All entries below are to be returned in full, exactly as they stand.

[Material provided]
--------------------------------------------------

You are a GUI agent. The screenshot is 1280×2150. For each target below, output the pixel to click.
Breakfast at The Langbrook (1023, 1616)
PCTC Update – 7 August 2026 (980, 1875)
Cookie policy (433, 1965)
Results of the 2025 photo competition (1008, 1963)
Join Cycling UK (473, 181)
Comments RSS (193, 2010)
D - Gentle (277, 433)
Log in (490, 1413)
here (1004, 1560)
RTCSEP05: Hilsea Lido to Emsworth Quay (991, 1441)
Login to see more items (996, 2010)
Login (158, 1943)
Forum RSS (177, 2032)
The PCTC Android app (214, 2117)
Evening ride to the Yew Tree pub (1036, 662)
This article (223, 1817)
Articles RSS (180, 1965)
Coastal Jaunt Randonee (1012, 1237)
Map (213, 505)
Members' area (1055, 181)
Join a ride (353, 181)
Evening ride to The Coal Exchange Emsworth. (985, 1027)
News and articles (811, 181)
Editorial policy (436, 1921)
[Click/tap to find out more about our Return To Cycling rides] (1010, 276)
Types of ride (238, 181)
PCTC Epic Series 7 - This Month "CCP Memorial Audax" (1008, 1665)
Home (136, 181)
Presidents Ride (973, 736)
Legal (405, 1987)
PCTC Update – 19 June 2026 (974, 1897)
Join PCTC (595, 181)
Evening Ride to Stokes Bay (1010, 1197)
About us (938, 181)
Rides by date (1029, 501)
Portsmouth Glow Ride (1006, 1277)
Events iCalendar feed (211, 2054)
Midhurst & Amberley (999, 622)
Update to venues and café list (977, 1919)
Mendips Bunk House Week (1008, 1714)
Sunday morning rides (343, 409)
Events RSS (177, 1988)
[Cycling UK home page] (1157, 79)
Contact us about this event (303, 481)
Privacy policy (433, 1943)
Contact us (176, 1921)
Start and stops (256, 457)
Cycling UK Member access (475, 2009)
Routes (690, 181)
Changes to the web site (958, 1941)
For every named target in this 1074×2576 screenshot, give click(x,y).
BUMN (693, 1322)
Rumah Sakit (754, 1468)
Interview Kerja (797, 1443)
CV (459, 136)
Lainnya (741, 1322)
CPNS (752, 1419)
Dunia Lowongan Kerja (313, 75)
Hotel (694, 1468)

--------------------------------------------------

[Exercise output]
You are a GUI agent. The screenshot is 1280×2150. For each target below, output the pixel to click.
Breakfast at The Langbrook (1023, 1616)
PCTC Update – 7 August 2026 (980, 1875)
Cookie policy (433, 1965)
Results of the 2025 photo competition (1008, 1963)
Join Cycling UK (473, 181)
Comments RSS (193, 2010)
D - Gentle (277, 433)
Log in (490, 1413)
here (1004, 1560)
RTCSEP05: Hilsea Lido to Emsworth Quay (991, 1441)
Login to see more items (996, 2010)
Login (158, 1943)
Forum RSS (177, 2032)
The PCTC Android app (214, 2117)
Evening ride to the Yew Tree pub (1036, 662)
This article (223, 1817)
Articles RSS (180, 1965)
Coastal Jaunt Randonee (1012, 1237)
Map (213, 505)
Members' area (1055, 181)
Join a ride (353, 181)
Evening ride to The Coal Exchange Emsworth. (985, 1027)
News and articles (811, 181)
Editorial policy (436, 1921)
[Click/tap to find out more about our Return To Cycling rides] (1010, 276)
Types of ride (238, 181)
PCTC Epic Series 7 - This Month "CCP Memorial Audax" (1008, 1665)
Home (136, 181)
Presidents Ride (973, 736)
Legal (405, 1987)
PCTC Update – 19 June 2026 (974, 1897)
Join PCTC (595, 181)
Evening Ride to Stokes Bay (1010, 1197)
About us (938, 181)
Rides by date (1029, 501)
Portsmouth Glow Ride (1006, 1277)
Events iCalendar feed (211, 2054)
Midhurst & Amberley (999, 622)
Update to venues and café list (977, 1919)
Mendips Bunk House Week (1008, 1714)
Sunday morning rides (343, 409)
Events RSS (177, 1988)
[Cycling UK home page] (1157, 79)
Contact us about this event (303, 481)
Privacy policy (433, 1943)
Contact us (176, 1921)
Start and stops (256, 457)
Cycling UK Member access (475, 2009)
Routes (690, 181)
Changes to the web site (958, 1941)
For every named target in this 1074×2576 screenshot, give click(x,y).
BUMN (693, 1322)
Rumah Sakit (754, 1468)
Interview Kerja (797, 1443)
CV (459, 136)
Lainnya (741, 1322)
CPNS (752, 1419)
Dunia Lowongan Kerja (313, 75)
Hotel (694, 1468)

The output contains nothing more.